Sırça Köşk

Bir zamanlar boş gezmeyi iş yapmaktan çok seven üç arkadaş varmış. Bu kafadarlar, yan gelip yatarak güzelce yaşamak için ne yapabileceklerini düşünürlerken şöyle bir plan yapmışlar.

Güzel bir şehre gitmişler. Şehrin pazarında “Bu memleketin sırça köşkü nerede? Aaa yok mu? Sırça köşkü olmayan şehir mi olur?” diye söylenti çıkarmışlar.

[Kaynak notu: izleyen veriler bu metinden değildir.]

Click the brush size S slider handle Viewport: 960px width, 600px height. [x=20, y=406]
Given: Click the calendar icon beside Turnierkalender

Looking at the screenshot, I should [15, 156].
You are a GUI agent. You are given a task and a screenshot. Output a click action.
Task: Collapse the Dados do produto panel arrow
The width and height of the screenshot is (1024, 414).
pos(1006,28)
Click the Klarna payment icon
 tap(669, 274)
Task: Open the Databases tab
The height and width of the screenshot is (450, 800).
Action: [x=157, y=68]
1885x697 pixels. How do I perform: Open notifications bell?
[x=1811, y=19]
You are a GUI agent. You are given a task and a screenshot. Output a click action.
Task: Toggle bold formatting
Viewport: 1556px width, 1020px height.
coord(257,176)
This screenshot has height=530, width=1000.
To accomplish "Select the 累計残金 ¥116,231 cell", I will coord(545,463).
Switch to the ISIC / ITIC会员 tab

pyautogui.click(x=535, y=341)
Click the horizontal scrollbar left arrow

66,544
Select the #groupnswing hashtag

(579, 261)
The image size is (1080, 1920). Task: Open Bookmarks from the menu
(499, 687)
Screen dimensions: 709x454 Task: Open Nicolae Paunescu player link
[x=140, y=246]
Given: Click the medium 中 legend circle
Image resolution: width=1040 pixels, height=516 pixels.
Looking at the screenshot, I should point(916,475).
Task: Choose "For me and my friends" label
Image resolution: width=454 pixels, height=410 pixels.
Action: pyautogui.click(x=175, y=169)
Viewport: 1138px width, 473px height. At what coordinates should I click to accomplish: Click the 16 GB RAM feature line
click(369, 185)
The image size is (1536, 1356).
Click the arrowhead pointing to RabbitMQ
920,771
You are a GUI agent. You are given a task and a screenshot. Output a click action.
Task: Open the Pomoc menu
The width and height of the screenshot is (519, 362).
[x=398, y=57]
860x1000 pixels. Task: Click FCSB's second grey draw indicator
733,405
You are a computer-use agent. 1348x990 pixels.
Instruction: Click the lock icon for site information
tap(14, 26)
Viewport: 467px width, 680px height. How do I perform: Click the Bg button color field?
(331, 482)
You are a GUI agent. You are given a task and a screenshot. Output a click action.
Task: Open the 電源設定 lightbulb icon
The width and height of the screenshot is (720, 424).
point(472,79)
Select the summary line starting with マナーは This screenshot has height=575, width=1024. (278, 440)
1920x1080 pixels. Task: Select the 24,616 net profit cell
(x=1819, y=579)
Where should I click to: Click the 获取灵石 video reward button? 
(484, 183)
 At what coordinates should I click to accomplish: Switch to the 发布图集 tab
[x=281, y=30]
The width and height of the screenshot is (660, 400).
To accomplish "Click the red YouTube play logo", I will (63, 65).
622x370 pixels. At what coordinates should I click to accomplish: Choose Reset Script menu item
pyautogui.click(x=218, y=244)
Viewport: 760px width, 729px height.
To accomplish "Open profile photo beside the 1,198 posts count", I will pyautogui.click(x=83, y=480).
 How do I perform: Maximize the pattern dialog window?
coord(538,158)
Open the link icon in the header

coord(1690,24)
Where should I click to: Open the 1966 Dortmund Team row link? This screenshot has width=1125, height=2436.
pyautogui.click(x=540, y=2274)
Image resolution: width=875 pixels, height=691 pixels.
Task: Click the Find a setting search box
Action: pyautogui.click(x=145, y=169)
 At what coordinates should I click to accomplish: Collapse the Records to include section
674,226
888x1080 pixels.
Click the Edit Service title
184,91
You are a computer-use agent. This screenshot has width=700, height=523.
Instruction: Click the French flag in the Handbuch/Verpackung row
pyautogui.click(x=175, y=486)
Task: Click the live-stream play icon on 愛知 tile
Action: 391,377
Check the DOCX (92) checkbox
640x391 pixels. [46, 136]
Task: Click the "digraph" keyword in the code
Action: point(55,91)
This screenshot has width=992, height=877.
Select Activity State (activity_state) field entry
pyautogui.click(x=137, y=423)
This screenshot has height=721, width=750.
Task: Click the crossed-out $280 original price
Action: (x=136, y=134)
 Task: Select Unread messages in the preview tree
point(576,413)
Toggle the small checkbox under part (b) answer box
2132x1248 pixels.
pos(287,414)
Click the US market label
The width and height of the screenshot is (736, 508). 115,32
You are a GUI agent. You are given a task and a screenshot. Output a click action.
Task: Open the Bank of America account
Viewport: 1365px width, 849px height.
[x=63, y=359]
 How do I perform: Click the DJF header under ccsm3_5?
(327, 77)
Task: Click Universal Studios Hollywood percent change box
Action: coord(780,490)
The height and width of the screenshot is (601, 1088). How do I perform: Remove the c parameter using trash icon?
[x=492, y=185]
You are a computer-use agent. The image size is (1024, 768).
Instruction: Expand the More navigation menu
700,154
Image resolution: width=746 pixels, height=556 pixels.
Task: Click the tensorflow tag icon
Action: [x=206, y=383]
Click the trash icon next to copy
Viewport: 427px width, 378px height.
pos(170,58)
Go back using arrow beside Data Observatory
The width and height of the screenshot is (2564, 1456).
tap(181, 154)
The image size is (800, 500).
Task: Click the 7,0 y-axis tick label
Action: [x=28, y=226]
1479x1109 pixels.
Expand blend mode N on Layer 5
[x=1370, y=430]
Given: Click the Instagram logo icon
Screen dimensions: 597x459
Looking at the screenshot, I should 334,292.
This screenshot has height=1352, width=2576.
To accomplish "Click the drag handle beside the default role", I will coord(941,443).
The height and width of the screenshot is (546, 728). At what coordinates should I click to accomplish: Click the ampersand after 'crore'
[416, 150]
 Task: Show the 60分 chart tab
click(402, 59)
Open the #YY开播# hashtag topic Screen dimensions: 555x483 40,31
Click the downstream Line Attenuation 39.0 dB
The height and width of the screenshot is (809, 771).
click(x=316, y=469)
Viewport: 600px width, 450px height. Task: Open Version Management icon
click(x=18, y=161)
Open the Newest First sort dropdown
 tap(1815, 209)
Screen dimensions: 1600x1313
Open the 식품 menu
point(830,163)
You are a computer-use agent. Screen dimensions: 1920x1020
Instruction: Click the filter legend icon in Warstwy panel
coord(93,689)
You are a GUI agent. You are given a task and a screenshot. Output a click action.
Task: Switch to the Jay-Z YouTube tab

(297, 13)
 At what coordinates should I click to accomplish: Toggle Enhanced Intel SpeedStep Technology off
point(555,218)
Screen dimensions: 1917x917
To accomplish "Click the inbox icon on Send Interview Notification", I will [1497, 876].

Şehir ahalisi de “Bizim başka şehirlerden niye noksanımız olsun?” demişler ve sırça köşk inşasına başlamışlar.

Gitgide inşaat büyümüş ve bitmiş. Bir şekilde kendisine sırça köşkte yer bulanlar, ekmek elden su gölden yaşamanın tadını almışlar ve sırça köşkün çok lüzumlu bir şey olduğuna inanmışlar. Halkı da buna inandırmışlar.

Sırça köşke girmenin kolayını bulan ordan çıkmaz istemez, bunun tersine dışarıda kalanlar yolunu bulup içerde bir yer kapmaya uğraşırmış.

Zamanla halktan homurtular yükselmiş.

─ Sırça köşk lazım, anladık, ama bu kadar çok odaya, bu kadar hazır yiyiciye ne lüzum var?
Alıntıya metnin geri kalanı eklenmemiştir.